The most perennial and the best materialized of human ideas, the idea by which man reproduces himself by creating outside of himself the fictitious being called Property, that mental demon, drove its steel claws perpetually into his heart. Then, in the midst of this torture, Fear arose, with all its accompanying sentiments. Two men had his secret, the secret he did not know himself. Louis XI. or Coyctier could post men to watch him during his sleep and discover the unknown gulf into which he had cast his riches,–those riches he had watered with the blood of so many innocent men. And then, beside his fear, arose Remorse.

In order to prevent during his lifetime the abduction of his hidden treasure, he took the most cruel precautions against sleep; besides which, his commercial relations put him in the way of obtaining powerful anti-narcotics. His struggles to keep awake were awful–alone with night, silence, Remorse, and Fear, with all the thoughts that man, instinctively perhaps, has best embodied–obedient thus to a moral truth as yet devoid of actual proof.

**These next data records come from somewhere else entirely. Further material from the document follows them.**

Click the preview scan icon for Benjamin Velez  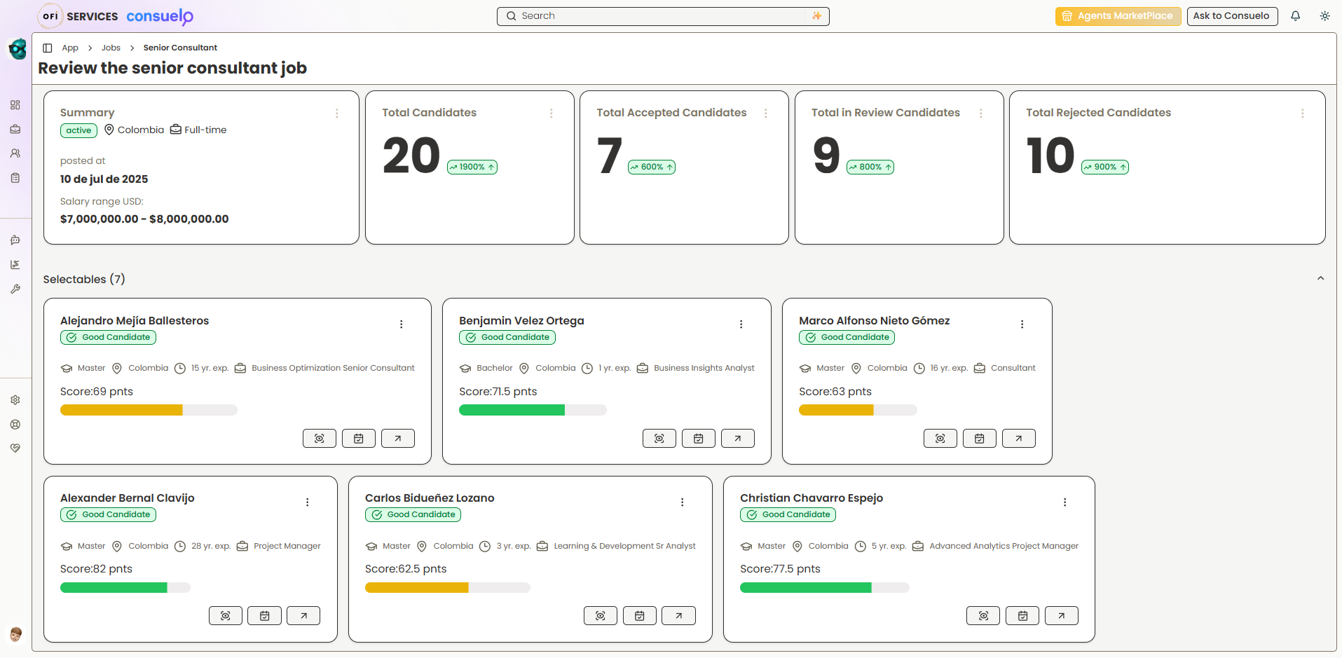click(x=659, y=439)

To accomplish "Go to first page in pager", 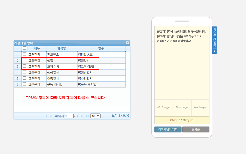I will (x=46, y=116).
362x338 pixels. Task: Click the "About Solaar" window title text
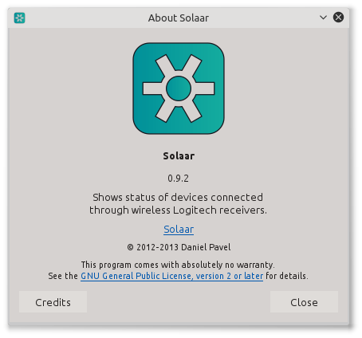[179, 18]
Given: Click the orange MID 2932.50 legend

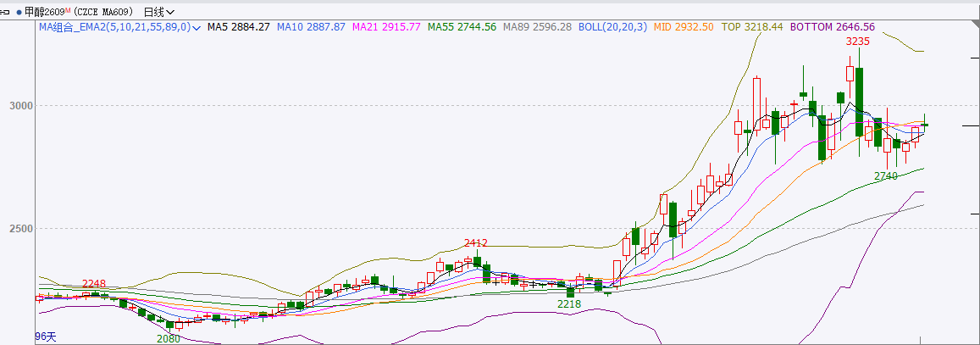Looking at the screenshot, I should [684, 28].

At last this man so powerful, this heart so hardened by political and commercial life, this genius, obscure in history, succumbed to the horrors of the torture he had himself created. Maddened by certain thoughts more agonizing than those he had as yet resisted, he cut his throat with a razor.

This death coincided, almost, with that of Louis XI. Nothing then restrained the populace, and Malemaison, that Evil House, was pillaged. A tradition exists among the older inhabitants of Touraine that a contractor of public works, named Bohier, found the miser’s treasure and used it in the construction of Chenonceaux, that marvellous chateau which, in spite of the wealth of several kings and the taste of Diane de Poitiers and Catherine de’ Medici for building, remains unfinished to the present day.

Happily for Marie de Sassenage, the Comte de Saint-Vallier died, as we know, in his embassy. The family did not become extinct. After the departure of the count, the countess gave birth to a son, whose career was famous in the history of France under the reign of Francois I. He was saved by his daughter, the celebrated Diane de Poitiers, the illegitimate great-granddaughter of Louis XI., who became the illegitimate wife, the beloved mistress of Henri II.–for bastardy and love were hereditary in that family of nobles.